Small farmers around the world who dispute the notion that their pasture-raised, grass-fed cattle are a significant cause of climate change have been censored by Facebook.

In one example, farmers posted memes stating that “cows are not the problem” compared to the private-jet lifestyles of billionaire elites like Bill Gates. Facebook attached a “fact-check” to these memes: “Debunked: Yes, cows are a ‘problem’ when it comes to cutting greenhouse-gas emissions.”

This example illustrates how the process of “fact-checking” a subjective political debate — are cows or private jets “the problem”? — benefits the elites who fund the “fact-checking” organizations.

“Fact-checkers” give credence to ecomodernist “solutions” pushed by billionaires like Gates, who funds several of the biggest organizations in the Censorship-Industrial Complex. Replacing cattle with synthetic beef and industrially produced “plant-based” foods — lines of business Gates is invested in — are treated as promising “solutions.”

Populist counter proposals — eliminating private jets or giving small farmers resources to transition to more ecologically friendly methods — are not taken seriously by the “fact-checkers.”

This is so, even though a compelling argument can be made that small farmers are better able than large industrial producers to feed the world using regenerative, agroecological methods.

The “fact-checkers” make no distinction between industrially raised cattle and those raised by small farmers using more holistic grazing methods. All are lumped together, even though this makes little ecological sense.

As Shiva observed:

“In order to erase the last remaining small farmers, corporate-sponsored narratives are now pushing for … dualistic narratives around plant versus animal, instead of addressing the larger crisis of how current industrial practices are destroying Earth’s ecosystems.”

Censorship of debate prevents alternative approaches from emerging

The power to censor, which was originally justified as being necessary to silence those who “denied” the existence of climate change, is increasingly being used to silence people who disagree with official climate “solutions.”

As long as disagreement is labeled “misinformation,” democratic debate is impossible.

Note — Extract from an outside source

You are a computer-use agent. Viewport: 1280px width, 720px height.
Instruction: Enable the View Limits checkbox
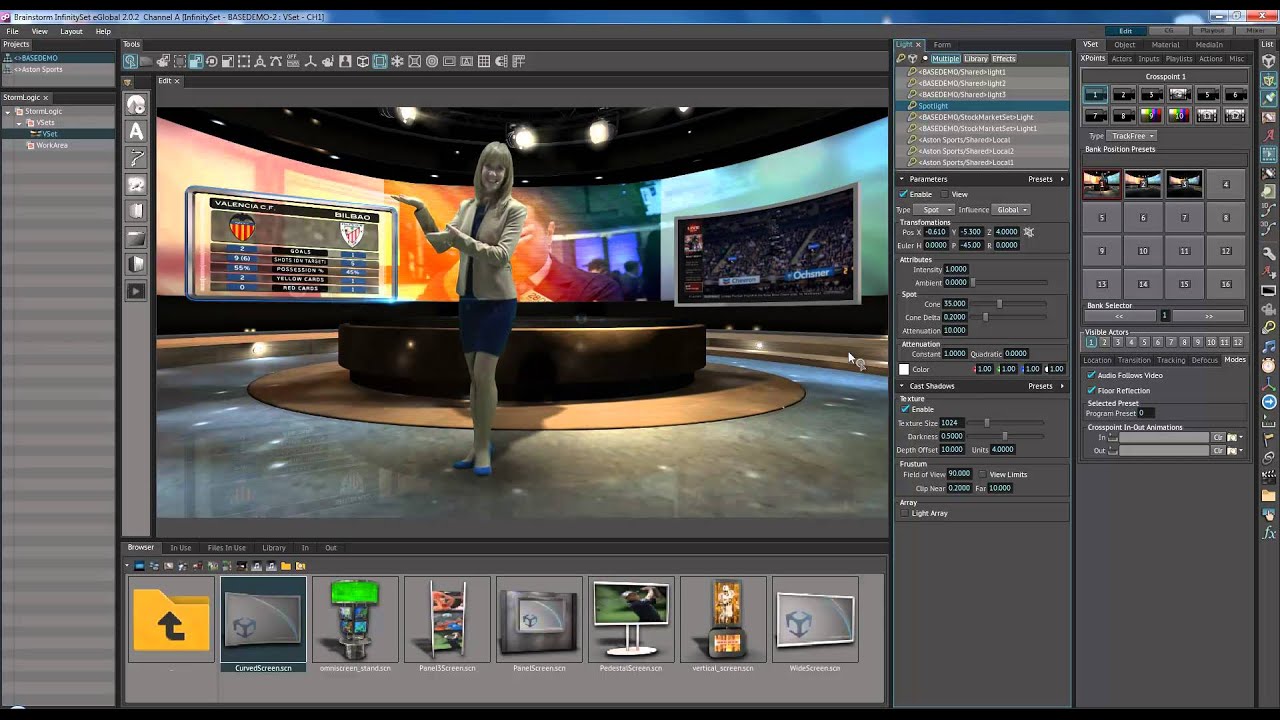coord(982,474)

Political debates are inherently subjective to a certain extent. Should we attempt to replace oil and gas with clean energy across the entire economy? Is “green growth” possible? How do we ensure that climate policies respect civil liberties? Is the future of food to be found on big industrial farms or small family farms? Which is a higher-priority problem — grass-fed cows or private jets?

These questions involve the weighing of pros and cons, the prioritizing of values and decisions about who will bear the costs and burdens. They are not simply questions of science or math.

Yet the social media “fact-checkers” step into these subjective debates with the pretense of objectivity, to steer the conversation toward “solutions” preferred by the big corporations and billionaires who fund them.

For every hot-button climate “solution,” the Censorship-Industrial Complex churns out “fact-checks” that are biased in favor of their funders. Biased claims can often be found on the other side of these debates, too.

The only way to make sense of these competing claims is through an open democratic process.

The censorship battle is not about “deniers” vs. “science, as many seem to believe. The conflict is primarily about who gets to decide on the “solutions”: citizens engaged in free and open discussion, or the political and economic forces that have claimed the power to censor.

In democratic societies, “solutions” are supposed to be up for debate — increasingly, they are not.